My question deals with selecting items from a series that were not present in a previous observation. I am trying to adapt a technique from SQL: selecting rows where column value changed from previous row.
I have an application that includes a table that stores a list of apps installed on devices. Devices submit this data daily, and the full list is saved each day. I have been exporting new records each day for import into a reporting system but the data is growing very large because my reporting dataset has to retain a much larger time range that the actual application. And the way the app stores this data is not optimal for reporting. I would like to export only records that indicate that a new app has been installed on a device since the last time I performed a data export. The report_ids of last export and for the most recent report from the device are known. The data structure is not ideal. Essentially I am trying to convert a time series of data into a change log.
I don't own the source application so I can't change the database's data structures, triggers, etc.

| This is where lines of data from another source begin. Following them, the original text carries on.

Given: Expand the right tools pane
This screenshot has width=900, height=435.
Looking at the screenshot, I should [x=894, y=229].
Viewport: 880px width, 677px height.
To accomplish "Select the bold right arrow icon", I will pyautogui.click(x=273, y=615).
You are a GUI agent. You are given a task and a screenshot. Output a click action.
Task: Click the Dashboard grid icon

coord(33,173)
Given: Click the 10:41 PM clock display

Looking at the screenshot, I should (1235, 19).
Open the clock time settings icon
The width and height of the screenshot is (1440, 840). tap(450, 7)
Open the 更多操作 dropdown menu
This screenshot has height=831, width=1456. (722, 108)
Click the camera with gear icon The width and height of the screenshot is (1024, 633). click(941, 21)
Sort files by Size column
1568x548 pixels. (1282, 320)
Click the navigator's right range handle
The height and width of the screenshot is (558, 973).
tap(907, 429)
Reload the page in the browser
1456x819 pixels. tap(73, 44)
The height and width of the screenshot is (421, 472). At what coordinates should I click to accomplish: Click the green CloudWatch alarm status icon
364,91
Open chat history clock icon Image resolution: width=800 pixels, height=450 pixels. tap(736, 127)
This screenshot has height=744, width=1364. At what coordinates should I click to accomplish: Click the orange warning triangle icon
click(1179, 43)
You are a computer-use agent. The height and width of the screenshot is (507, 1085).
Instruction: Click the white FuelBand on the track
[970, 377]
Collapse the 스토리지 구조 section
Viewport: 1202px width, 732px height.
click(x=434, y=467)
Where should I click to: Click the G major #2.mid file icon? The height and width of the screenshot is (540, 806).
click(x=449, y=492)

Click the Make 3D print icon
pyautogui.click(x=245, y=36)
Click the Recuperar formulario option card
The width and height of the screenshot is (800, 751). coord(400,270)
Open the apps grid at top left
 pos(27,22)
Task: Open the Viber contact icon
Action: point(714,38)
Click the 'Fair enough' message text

*** Please see fiddle for data structure and sample data: http://sqlfiddle.com/#!9/ec6040/17
SQL:
-- Sample data:
CREATE TABLE last_exported_reports
(report_id int, mobile_device_id int);
INSERT INTO last_exported_reports
(mobile_device_id, report_id)
VALUES
(1, 1), (2, 6), (3, 7);
CREATE TABLE mobile_devices_denormalized
(mobile_device_id int, last_report_id int);
INSERT INTO mobile_devices_denormalized
(mobile_device_id, last_report_id)
VALUES
(1, 4), (2, 6), (3, 8);
CREATE TABLE reports
(`report_id` int, `mobile_device_id` int, `date_entered_epoch` bigint(32));
INSERT INTO reports
(`report_id`, `mobile_device_id`, `date_entered_epoch`)
VALUES
(1, 1, 1529981397691),
(2, 2, 1529981397692),
(3, 3, 1529981397693),
(4, 1, 1529981397694),
(5, 2, 1529981397695),
(6, 2, 1529981397696),
(7, 3, 1529981397697),
(8, 3, 1529981397698);
CREATE TABLE mobile_device_installed_applications
(`report_id` int, `identifier` varchar(8), `application_short_version` varchar(5));
INSERT INTO mobile_device_installed_applications
(`report_id`, `identifier`, `application_short_version`)
VALUES
(1, 'Chrome', 'c1.1'), -- device 1
(1, 'Word', 'w2.1'), -- device 1
(2, 'Skype', 's1.0'), -- device 2
(3, 'Excel', 'e3.0'), -- device 3
(4, 'Chrome', 'c2.1u'), -- device 1
(4, 'Word', 'w2.1n'), -- device 1
(4, 'Excel', 'w2.0'), -- device 1
(5, 'Skype', 's1.0'), -- device 2
(6, 'Skype', 's1.9'), -- device 2
(7, 'Excel', 'e3.0'), -- device 3
(8, 'Excel', 'e3.0'); -- device 3
SELECT
mdd.mobile_device_id AS md_id, mdia.report_id, mdia.identifier, mdia.application_short_version AS ver
FROM
-- List of all devices
mobile_devices_denormalized mdd
INNER JOIN
-- Add in apps
mobile_device_installed_applications mdia
ON
-- Only if they are from the last report from a device
mdia.report_id = mdd.last_report_id
AND
-- And only if the latest report has not already been exported
mdia.report_id NOT IN (select report_id FROM last_exported_reports)
AND
-- And only if the app in the new report was not in the last exported report
NOT EXISTS (
SELECT *
FROM mobile_device_installed_applications exported
WHERE exported.identifier = mdia.identifier
AND exported.report_id = mdd.last_report_id
)
;
If I run the above without the NOT EXISTS clause, it works fine in that I get all app records for new reports as expected. When I add in the final step, the subquery to get rid of repetative apps, I get no results.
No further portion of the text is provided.